• [Aim of the task]
In the entries below, count the lines that contain the word "button" and give only that number.

[Opening Records to use section]

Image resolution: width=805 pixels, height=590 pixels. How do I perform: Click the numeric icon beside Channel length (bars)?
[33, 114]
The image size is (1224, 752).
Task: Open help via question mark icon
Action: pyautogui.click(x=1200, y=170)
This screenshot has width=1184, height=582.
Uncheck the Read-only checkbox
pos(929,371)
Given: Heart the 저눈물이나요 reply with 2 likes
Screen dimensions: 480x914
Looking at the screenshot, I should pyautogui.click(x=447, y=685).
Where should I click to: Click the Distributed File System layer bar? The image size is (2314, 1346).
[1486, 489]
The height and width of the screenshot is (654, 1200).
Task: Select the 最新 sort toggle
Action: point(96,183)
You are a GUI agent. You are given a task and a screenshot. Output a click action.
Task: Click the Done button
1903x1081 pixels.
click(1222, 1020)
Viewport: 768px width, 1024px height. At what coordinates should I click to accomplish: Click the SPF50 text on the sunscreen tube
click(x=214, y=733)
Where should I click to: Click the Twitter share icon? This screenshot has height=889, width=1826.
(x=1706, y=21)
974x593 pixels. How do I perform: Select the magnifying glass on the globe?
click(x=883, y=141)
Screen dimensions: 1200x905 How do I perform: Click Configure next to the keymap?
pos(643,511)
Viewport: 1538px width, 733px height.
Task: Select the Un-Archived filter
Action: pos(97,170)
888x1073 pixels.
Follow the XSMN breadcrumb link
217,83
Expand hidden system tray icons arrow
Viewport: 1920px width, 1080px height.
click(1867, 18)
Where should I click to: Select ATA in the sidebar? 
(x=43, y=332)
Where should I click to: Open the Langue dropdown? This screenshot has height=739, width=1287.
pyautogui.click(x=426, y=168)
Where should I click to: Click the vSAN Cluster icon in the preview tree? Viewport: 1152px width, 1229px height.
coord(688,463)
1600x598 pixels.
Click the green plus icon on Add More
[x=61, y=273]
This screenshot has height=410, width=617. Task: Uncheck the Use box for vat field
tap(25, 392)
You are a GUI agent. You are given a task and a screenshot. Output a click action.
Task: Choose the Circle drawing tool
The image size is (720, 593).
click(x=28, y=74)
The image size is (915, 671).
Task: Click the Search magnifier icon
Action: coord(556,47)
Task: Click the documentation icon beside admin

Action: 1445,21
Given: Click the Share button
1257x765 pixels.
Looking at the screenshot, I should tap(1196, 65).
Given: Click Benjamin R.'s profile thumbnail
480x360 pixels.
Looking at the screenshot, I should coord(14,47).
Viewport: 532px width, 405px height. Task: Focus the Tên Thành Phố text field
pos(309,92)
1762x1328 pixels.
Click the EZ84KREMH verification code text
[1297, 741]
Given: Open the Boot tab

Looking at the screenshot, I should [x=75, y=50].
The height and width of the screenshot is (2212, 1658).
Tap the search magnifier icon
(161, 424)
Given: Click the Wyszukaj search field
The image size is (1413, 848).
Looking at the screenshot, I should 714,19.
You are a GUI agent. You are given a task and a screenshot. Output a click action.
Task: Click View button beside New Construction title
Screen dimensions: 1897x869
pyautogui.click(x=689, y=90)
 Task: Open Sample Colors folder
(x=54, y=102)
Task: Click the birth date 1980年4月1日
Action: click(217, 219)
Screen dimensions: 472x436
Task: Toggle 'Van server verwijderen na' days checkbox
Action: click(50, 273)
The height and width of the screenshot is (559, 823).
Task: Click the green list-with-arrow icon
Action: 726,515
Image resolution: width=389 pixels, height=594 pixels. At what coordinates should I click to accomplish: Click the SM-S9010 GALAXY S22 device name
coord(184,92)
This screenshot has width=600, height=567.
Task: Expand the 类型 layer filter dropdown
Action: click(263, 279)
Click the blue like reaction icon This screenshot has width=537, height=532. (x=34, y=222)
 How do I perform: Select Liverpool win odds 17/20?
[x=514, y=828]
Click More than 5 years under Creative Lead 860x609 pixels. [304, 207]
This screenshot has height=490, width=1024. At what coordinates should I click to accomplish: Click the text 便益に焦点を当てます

[Closing Records to use section]

• [Exercise answer]
3